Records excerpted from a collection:

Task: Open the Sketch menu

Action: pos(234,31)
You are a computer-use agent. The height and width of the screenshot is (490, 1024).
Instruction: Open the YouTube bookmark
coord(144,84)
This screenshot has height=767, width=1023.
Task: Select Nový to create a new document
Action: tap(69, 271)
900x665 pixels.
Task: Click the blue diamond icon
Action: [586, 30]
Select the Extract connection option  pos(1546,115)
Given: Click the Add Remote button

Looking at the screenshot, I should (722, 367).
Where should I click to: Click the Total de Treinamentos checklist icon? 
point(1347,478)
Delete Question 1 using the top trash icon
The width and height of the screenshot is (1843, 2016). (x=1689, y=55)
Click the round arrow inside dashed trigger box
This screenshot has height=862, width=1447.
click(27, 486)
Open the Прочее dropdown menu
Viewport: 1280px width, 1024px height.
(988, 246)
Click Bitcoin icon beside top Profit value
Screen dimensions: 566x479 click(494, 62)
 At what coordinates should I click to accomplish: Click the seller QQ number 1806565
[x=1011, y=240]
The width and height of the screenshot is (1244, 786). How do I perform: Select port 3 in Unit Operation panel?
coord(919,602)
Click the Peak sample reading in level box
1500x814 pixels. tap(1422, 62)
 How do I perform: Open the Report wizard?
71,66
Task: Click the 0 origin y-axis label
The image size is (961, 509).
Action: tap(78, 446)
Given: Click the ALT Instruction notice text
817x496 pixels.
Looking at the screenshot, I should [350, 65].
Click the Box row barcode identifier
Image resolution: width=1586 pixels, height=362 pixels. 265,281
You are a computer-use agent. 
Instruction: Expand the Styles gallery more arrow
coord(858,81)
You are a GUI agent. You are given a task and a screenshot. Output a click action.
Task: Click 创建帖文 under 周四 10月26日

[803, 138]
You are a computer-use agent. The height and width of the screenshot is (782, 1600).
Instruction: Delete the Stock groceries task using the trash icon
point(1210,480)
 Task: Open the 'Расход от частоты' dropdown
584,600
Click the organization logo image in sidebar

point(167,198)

EXERCISE DETAILS — Beginning at the first line above, repeat exactly until the line containing "Task: Click the 0 origin y-axis label", which is included.

ANSWER TO THE EXERCISE —
Task: Open the Sketch menu

Action: pos(234,31)
You are a computer-use agent. The height and width of the screenshot is (490, 1024).
Instruction: Open the YouTube bookmark
coord(144,84)
This screenshot has height=767, width=1023.
Task: Select Nový to create a new document
Action: tap(69, 271)
900x665 pixels.
Task: Click the blue diamond icon
Action: [586, 30]
Select the Extract connection option  pos(1546,115)
Given: Click the Add Remote button

Looking at the screenshot, I should (722, 367).
Where should I click to: Click the Total de Treinamentos checklist icon? 
point(1347,478)
Delete Question 1 using the top trash icon
The width and height of the screenshot is (1843, 2016). (x=1689, y=55)
Click the round arrow inside dashed trigger box
This screenshot has height=862, width=1447.
click(27, 486)
Open the Прочее dropdown menu
Viewport: 1280px width, 1024px height.
(988, 246)
Click Bitcoin icon beside top Profit value
Screen dimensions: 566x479 click(494, 62)
 At what coordinates should I click to accomplish: Click the seller QQ number 1806565
[x=1011, y=240]
The width and height of the screenshot is (1244, 786). How do I perform: Select port 3 in Unit Operation panel?
coord(919,602)
Click the Peak sample reading in level box
1500x814 pixels. tap(1422, 62)
 How do I perform: Open the Report wizard?
71,66
Task: Click the 0 origin y-axis label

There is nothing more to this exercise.